Parkinson Harness Technology makes bespoke electrical products for industries such as construction, agriculture, rail and defence. The company produces a variety of products including wiring harnesses, control panels, battery/power leads, PCBs and control systems mainly for use in specialist vehicle manufacture. Parkinson Harness Technology also offers engineering support services across various stages of vehicle production design and testing.
On behalf of a customer, the company was looking for a way to pot a small electrical resistor into the bottom of a diesel filter bowl without compromising the connectivity of the copper pins. The process needed to be accurate, repeatable and reliable whilst minimising wastage of parts and material. It was difficult to apply the epoxy in the correct position because the resistor was inside a recess of the filter bowl and the dispensing equipment obscured the view. Previous methods for this process had proven problematic, with excessive epoxy resin being inaccurately dispensed, causing material to cover the copper pins and block electronic connectivity. The resulting levels of scrappage and material wastage led to reduced manufacturing yield.
Intertronics’ Product Specialist, Simon Gibbs, worked alongside Senior Development Engineer Clayton Smith to find an efficient way to pot the resistor with higher accuracy and precision than the existing method. Describing the original process, Clayton said: “Our existing process was just not working for us or the customer; we had a high failure rate and a lot of rejected material, so something needed to change.” He continued: “We looked at several different solutions from a handful of different companies, but the offering from Intertronics proved the best.

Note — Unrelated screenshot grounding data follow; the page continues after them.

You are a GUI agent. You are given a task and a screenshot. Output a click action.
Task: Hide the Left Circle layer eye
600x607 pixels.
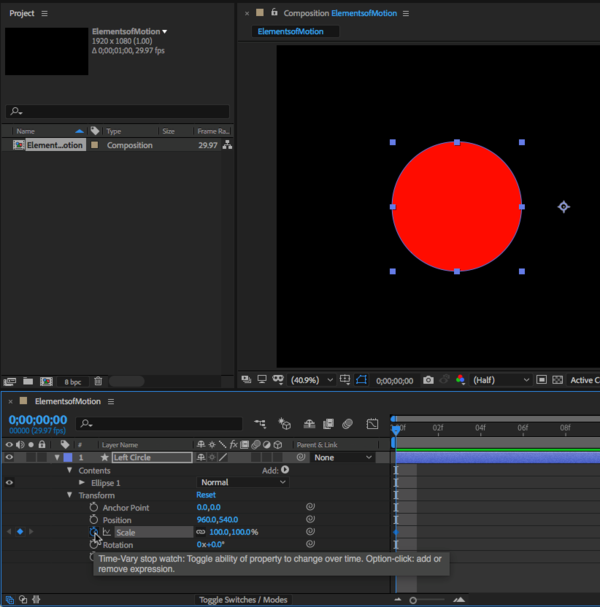coord(10,457)
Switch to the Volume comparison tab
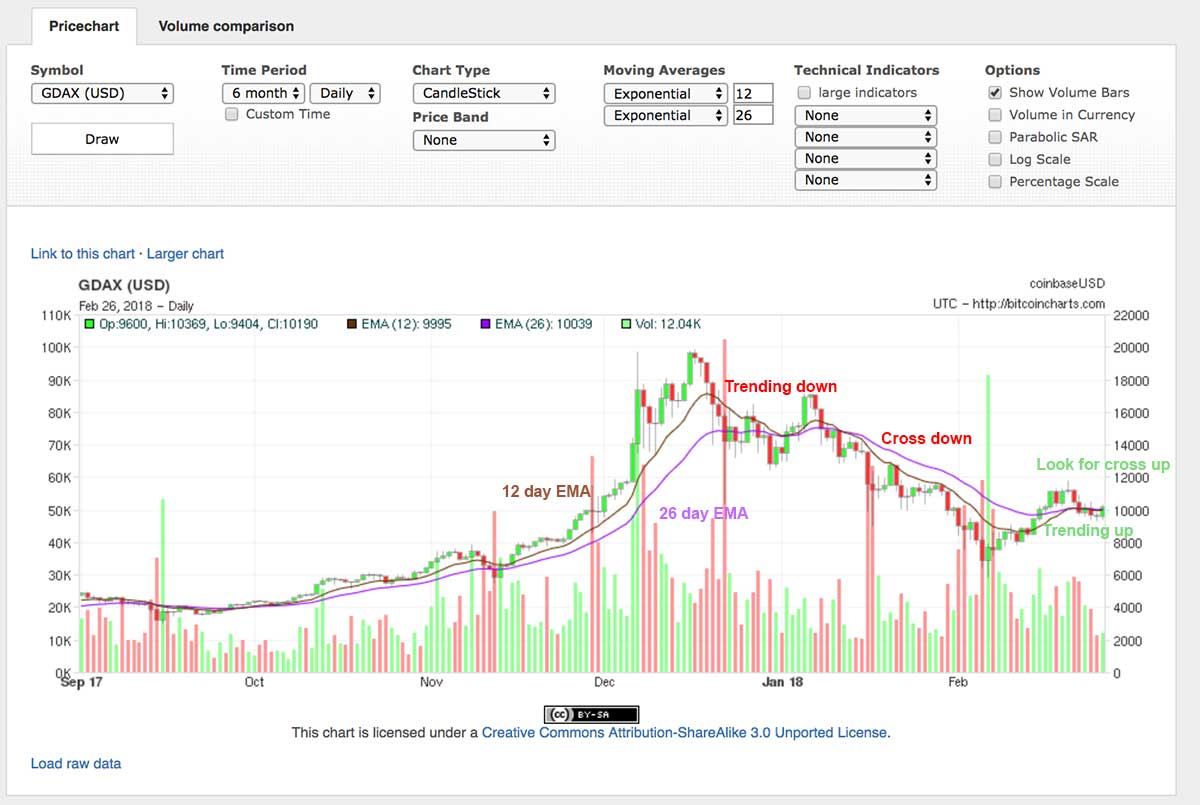1200x805 pixels. pyautogui.click(x=226, y=26)
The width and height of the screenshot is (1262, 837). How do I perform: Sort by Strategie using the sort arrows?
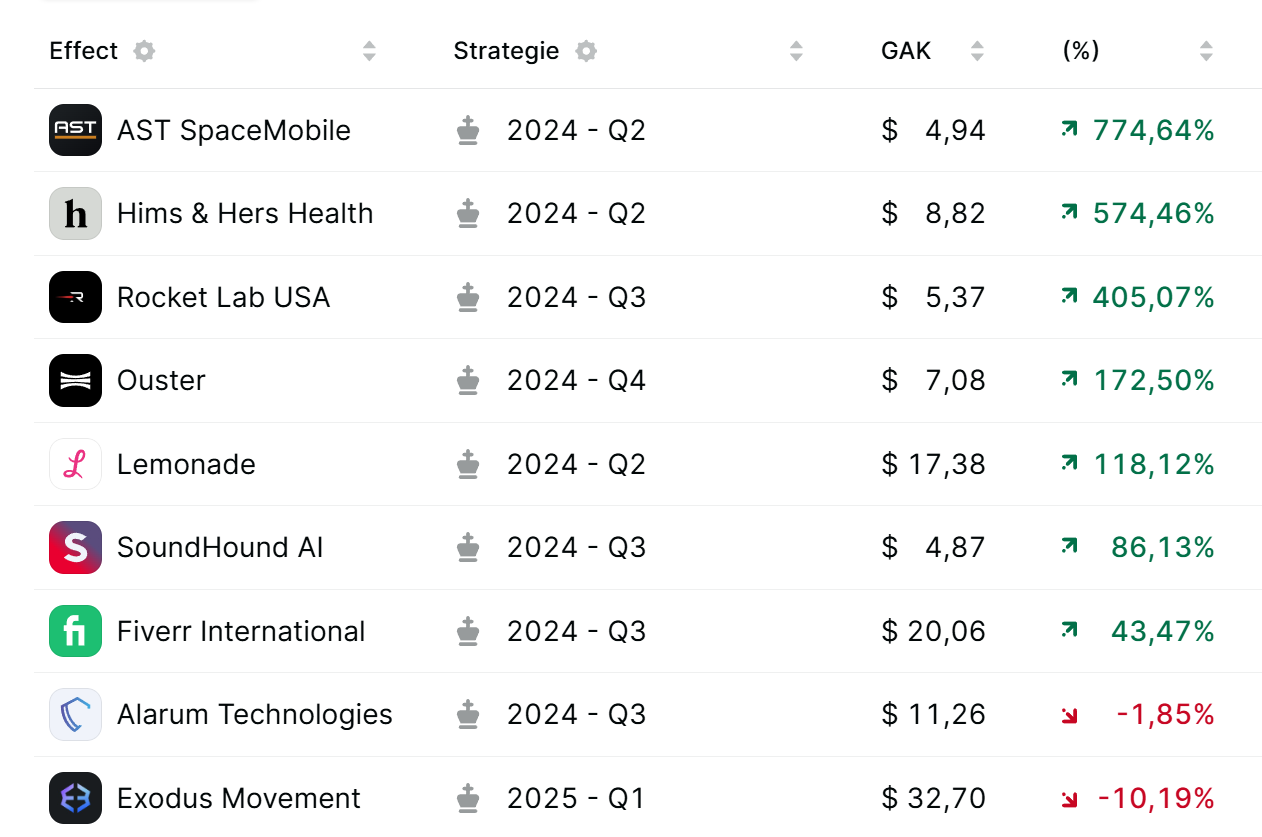796,51
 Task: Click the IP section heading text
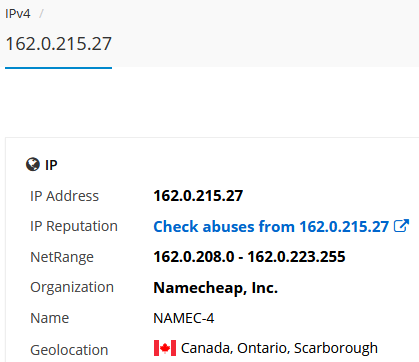51,165
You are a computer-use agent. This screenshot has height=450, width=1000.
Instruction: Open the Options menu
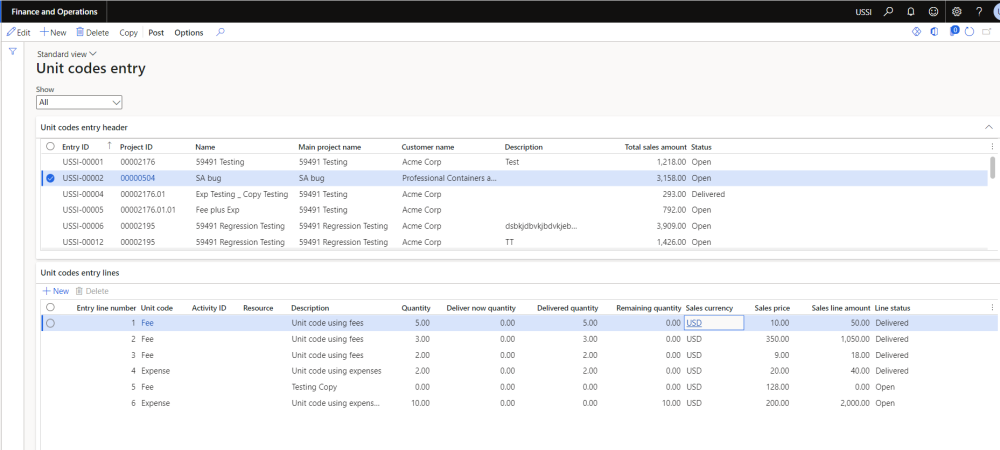tap(188, 32)
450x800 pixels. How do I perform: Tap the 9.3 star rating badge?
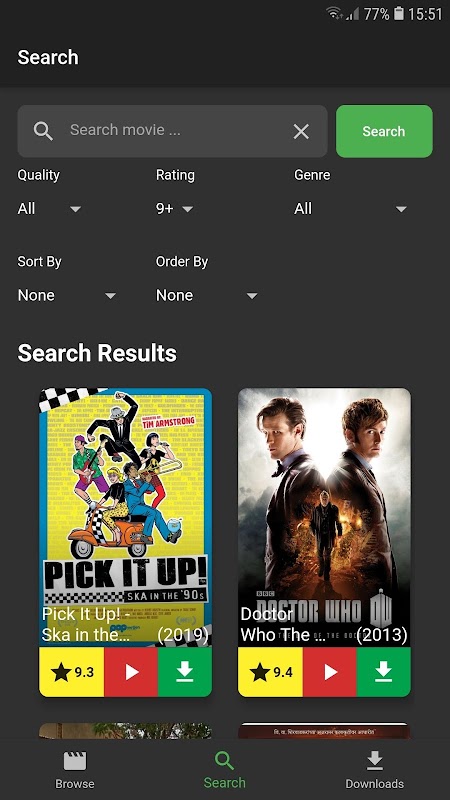tap(72, 672)
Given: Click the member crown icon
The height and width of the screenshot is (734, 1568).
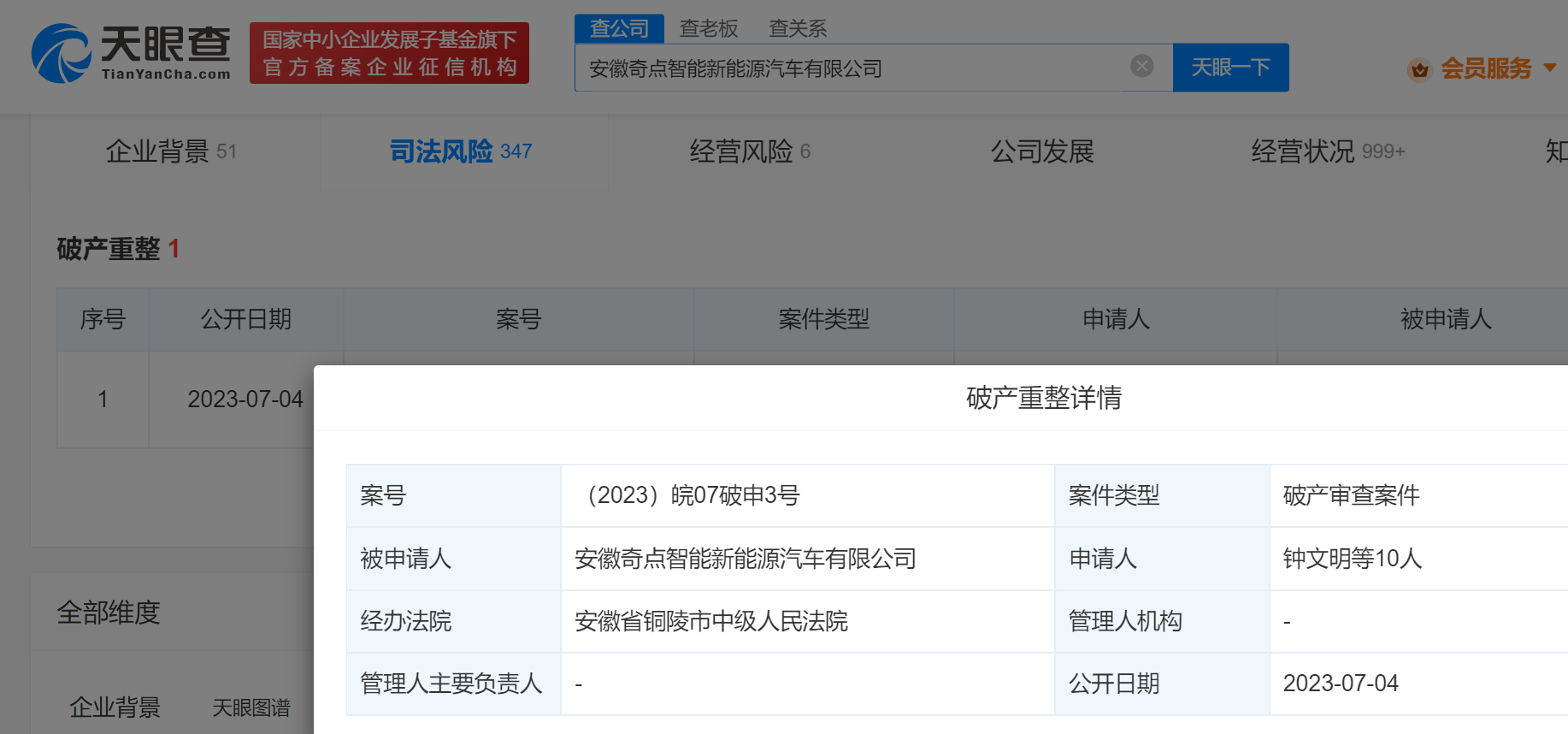Looking at the screenshot, I should pyautogui.click(x=1419, y=69).
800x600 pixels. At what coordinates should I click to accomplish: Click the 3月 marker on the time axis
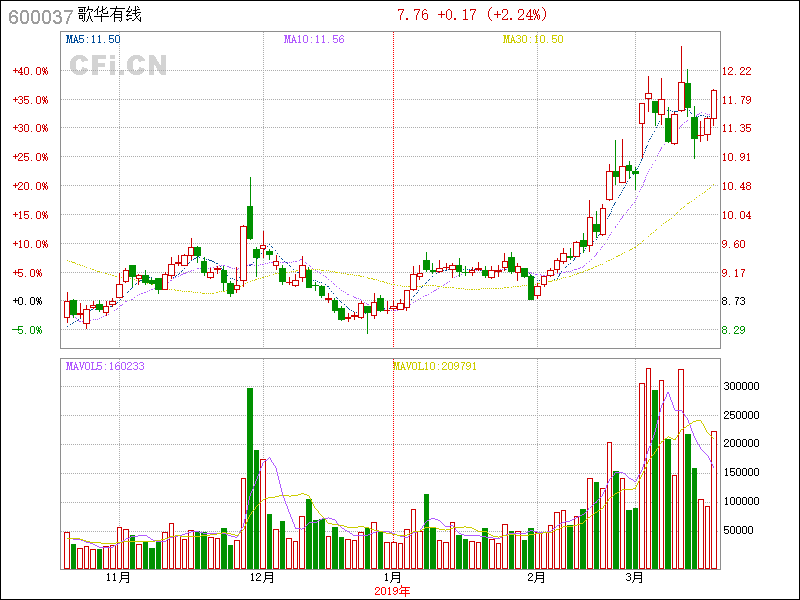[633, 578]
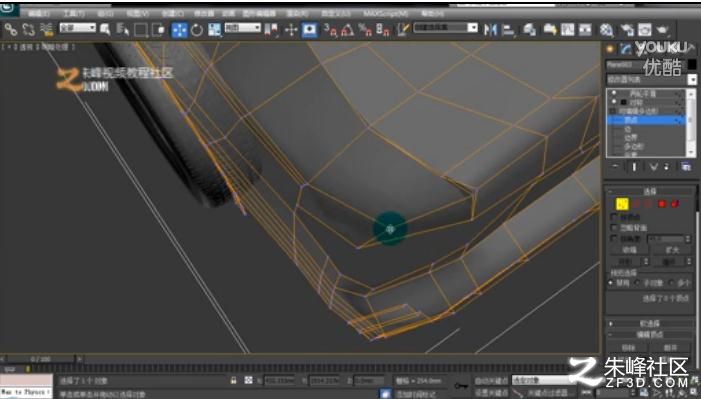Activate the Select and Move tool
701x399 pixels.
point(179,30)
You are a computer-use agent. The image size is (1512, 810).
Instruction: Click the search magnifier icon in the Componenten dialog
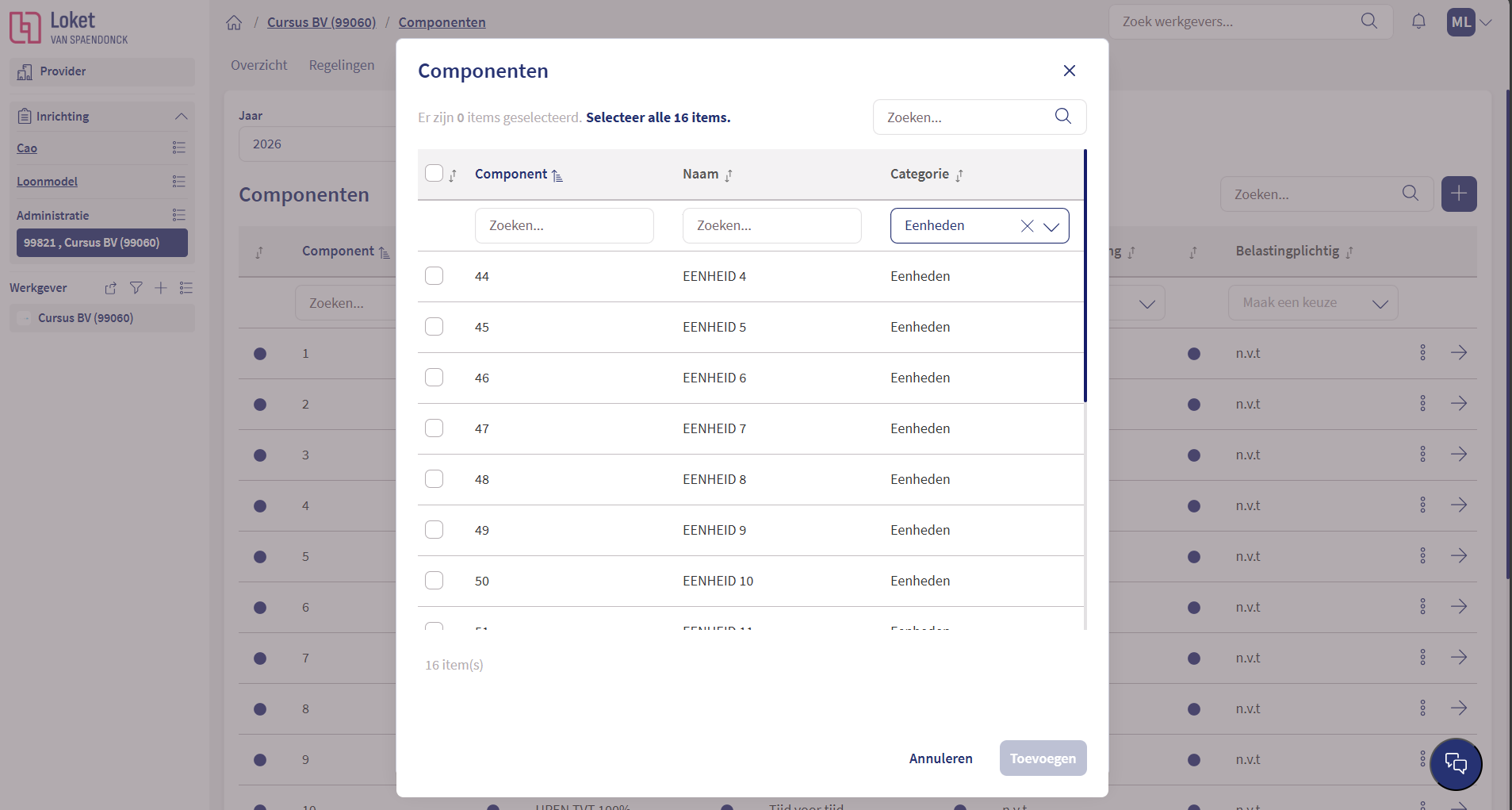[1062, 117]
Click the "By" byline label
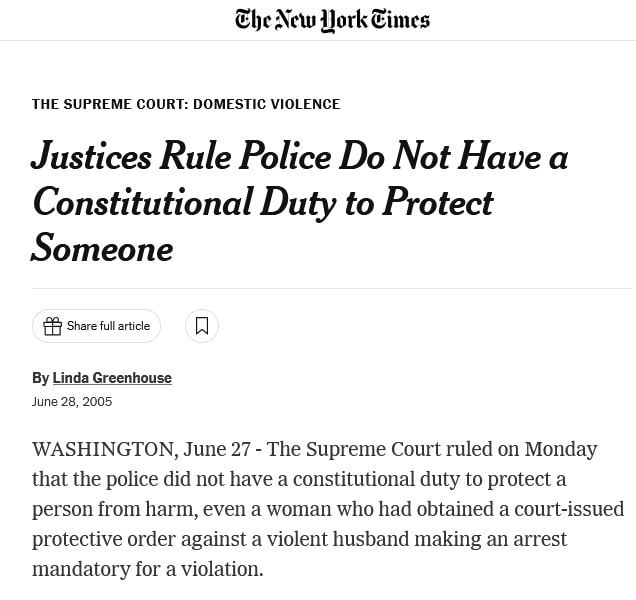The width and height of the screenshot is (636, 600). (40, 378)
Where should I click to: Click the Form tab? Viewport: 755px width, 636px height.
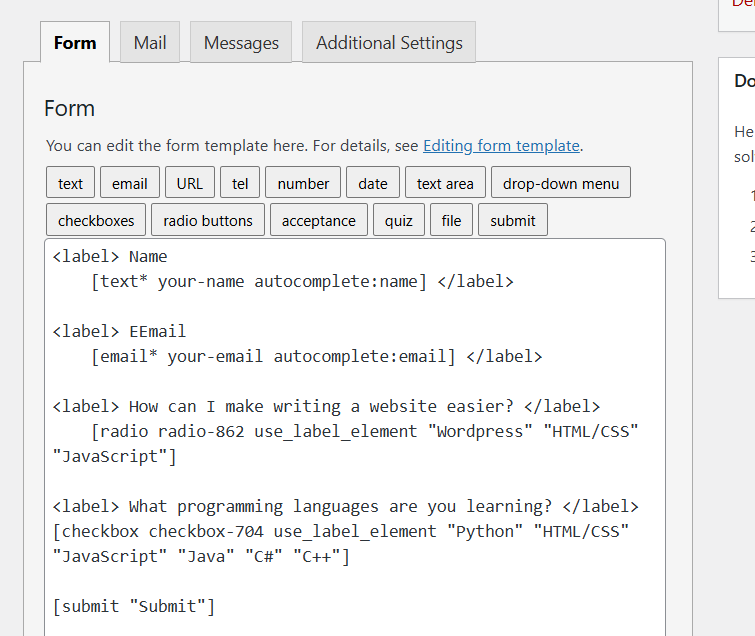click(x=75, y=43)
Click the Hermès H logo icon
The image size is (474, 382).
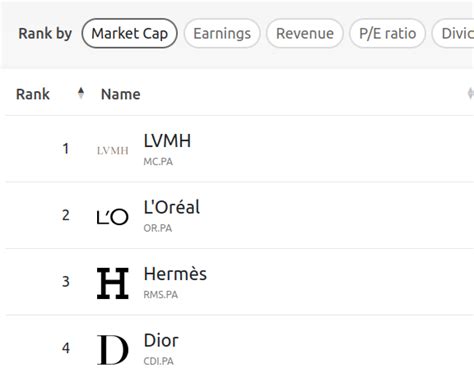(x=113, y=283)
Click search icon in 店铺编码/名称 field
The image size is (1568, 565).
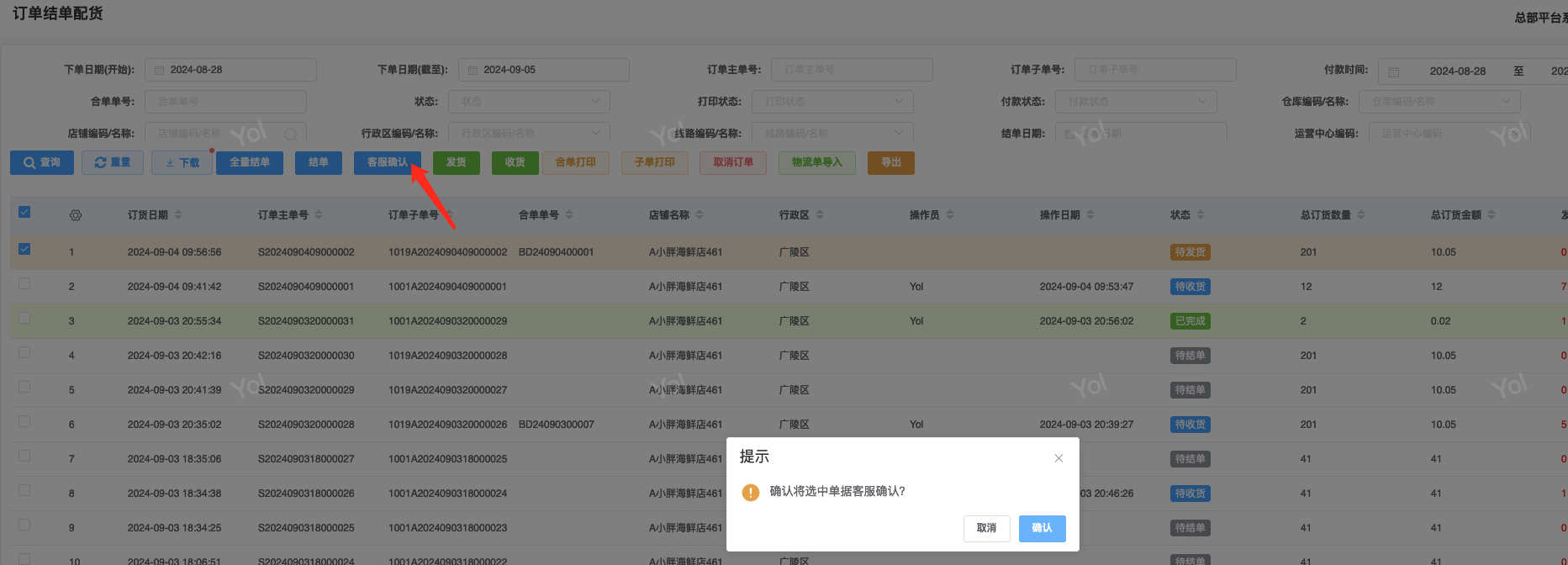point(291,134)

Successful sample assemblies were created using a Fisnar F4200N.1 benchtop robot and a preeflow eco-PEN450 positive displacement valve. The easy-to-program F4200N.1 provided accurate, repeatable positioning of the valve over the component, whilst the preeflow eco-PEN450 volumetrically dispensed 0.2g of single-part, heat-cure epoxy resin onto the part. This process was accepted and has resulted in better quality products at a reduced cost due to the reduced material waste and reject rates.